In the listing below, how many lines contain the string "text"? Reply with the number alone.

─── DATA FOR THIS TASK

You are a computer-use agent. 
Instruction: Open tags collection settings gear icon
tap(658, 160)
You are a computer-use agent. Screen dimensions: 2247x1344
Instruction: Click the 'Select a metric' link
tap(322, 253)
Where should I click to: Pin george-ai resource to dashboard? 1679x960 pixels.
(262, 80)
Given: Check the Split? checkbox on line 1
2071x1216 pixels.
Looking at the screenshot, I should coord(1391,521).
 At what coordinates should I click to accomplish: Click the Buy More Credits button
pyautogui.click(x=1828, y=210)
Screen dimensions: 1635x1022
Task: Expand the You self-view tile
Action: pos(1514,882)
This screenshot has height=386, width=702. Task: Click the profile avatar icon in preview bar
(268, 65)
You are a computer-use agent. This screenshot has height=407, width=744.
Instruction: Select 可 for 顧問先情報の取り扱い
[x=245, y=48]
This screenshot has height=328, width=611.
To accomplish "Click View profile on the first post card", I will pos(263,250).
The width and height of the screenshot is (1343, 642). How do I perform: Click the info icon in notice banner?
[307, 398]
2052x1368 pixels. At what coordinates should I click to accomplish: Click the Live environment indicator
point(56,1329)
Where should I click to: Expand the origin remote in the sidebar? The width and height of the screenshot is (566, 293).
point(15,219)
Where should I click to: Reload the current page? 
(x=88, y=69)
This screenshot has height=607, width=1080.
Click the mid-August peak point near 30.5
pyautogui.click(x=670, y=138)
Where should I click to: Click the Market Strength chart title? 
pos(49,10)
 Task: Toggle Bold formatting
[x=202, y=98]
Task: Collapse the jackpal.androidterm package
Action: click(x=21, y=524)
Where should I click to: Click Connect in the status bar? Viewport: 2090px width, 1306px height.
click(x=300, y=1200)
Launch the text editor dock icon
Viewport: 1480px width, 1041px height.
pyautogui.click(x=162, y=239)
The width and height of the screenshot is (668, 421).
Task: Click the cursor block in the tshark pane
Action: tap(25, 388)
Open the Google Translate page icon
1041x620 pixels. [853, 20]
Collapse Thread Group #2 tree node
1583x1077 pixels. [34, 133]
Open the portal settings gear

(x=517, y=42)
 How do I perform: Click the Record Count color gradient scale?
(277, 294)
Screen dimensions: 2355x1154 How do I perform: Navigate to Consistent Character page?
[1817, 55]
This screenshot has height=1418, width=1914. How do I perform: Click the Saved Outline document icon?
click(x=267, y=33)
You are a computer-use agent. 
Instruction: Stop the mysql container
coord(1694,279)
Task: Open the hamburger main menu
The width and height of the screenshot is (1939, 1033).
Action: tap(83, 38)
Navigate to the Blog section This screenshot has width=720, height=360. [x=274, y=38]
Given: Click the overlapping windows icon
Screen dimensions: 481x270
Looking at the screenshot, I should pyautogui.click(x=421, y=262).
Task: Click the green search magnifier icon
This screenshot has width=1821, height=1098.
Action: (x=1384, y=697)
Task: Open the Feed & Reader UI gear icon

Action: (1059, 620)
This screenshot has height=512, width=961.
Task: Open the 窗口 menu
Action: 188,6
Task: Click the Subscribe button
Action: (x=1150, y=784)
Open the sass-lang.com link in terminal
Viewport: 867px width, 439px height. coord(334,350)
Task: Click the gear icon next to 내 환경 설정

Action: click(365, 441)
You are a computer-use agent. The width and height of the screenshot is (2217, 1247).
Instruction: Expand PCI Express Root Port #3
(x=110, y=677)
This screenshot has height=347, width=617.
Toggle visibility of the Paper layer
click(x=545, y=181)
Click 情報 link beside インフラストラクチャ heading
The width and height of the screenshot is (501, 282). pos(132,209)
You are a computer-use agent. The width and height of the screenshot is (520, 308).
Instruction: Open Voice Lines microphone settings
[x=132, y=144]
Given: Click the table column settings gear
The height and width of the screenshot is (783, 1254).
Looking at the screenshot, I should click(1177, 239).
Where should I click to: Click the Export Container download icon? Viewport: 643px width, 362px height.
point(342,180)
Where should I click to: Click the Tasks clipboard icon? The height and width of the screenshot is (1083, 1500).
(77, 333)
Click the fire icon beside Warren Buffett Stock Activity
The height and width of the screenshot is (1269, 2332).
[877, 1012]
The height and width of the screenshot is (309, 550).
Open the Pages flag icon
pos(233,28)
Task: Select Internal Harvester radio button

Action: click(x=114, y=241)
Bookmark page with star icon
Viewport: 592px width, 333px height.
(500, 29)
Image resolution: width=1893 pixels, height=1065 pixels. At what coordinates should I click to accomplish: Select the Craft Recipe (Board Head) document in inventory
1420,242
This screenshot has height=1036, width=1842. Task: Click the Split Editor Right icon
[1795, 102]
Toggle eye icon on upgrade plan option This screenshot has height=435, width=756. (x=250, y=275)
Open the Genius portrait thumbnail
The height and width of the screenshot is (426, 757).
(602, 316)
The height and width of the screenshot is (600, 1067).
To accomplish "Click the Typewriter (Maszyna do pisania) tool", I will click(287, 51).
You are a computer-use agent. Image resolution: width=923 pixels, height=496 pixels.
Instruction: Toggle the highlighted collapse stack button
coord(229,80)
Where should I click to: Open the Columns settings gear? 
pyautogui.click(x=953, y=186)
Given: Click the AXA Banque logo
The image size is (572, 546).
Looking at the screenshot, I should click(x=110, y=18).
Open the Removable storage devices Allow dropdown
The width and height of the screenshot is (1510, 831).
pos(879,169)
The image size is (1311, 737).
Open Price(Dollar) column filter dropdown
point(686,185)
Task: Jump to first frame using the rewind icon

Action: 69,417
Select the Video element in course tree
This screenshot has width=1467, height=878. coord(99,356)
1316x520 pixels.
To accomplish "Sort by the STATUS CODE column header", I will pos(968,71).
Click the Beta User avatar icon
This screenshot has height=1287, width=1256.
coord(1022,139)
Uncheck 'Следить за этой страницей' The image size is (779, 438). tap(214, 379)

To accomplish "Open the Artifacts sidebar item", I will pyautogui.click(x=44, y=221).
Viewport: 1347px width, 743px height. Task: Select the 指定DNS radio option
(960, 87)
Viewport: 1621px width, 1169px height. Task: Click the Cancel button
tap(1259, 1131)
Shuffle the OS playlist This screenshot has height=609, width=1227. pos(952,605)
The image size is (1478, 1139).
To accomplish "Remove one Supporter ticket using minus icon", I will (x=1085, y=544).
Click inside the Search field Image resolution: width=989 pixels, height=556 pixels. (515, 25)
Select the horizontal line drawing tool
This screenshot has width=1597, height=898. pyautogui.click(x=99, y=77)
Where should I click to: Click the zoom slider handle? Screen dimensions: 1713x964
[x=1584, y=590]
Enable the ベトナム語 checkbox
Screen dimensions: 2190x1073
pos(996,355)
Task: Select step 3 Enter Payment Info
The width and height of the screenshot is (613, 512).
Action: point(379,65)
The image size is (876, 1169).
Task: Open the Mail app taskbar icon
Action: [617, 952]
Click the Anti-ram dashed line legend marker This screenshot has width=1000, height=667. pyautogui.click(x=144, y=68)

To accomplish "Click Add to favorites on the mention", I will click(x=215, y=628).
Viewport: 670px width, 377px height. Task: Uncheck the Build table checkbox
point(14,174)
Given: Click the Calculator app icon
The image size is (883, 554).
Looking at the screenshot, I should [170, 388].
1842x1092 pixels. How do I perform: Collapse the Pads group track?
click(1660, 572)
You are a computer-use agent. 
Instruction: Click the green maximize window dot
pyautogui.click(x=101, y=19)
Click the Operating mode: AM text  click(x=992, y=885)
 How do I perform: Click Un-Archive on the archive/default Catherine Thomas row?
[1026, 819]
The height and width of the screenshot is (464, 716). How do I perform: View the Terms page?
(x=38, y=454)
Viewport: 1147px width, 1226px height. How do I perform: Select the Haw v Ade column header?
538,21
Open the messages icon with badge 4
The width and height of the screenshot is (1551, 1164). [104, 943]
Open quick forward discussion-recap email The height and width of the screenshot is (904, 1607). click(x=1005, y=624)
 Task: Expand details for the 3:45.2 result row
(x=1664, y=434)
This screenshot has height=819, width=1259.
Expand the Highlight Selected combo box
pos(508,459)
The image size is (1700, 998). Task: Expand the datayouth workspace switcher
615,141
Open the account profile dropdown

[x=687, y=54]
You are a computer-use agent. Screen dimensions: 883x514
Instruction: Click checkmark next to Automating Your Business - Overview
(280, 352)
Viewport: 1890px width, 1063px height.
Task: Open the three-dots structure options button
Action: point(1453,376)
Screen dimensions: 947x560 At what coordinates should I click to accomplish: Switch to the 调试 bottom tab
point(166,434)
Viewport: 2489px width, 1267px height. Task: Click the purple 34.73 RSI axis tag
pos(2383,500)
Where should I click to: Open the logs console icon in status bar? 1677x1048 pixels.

──────

EXERCISE RESULT: 2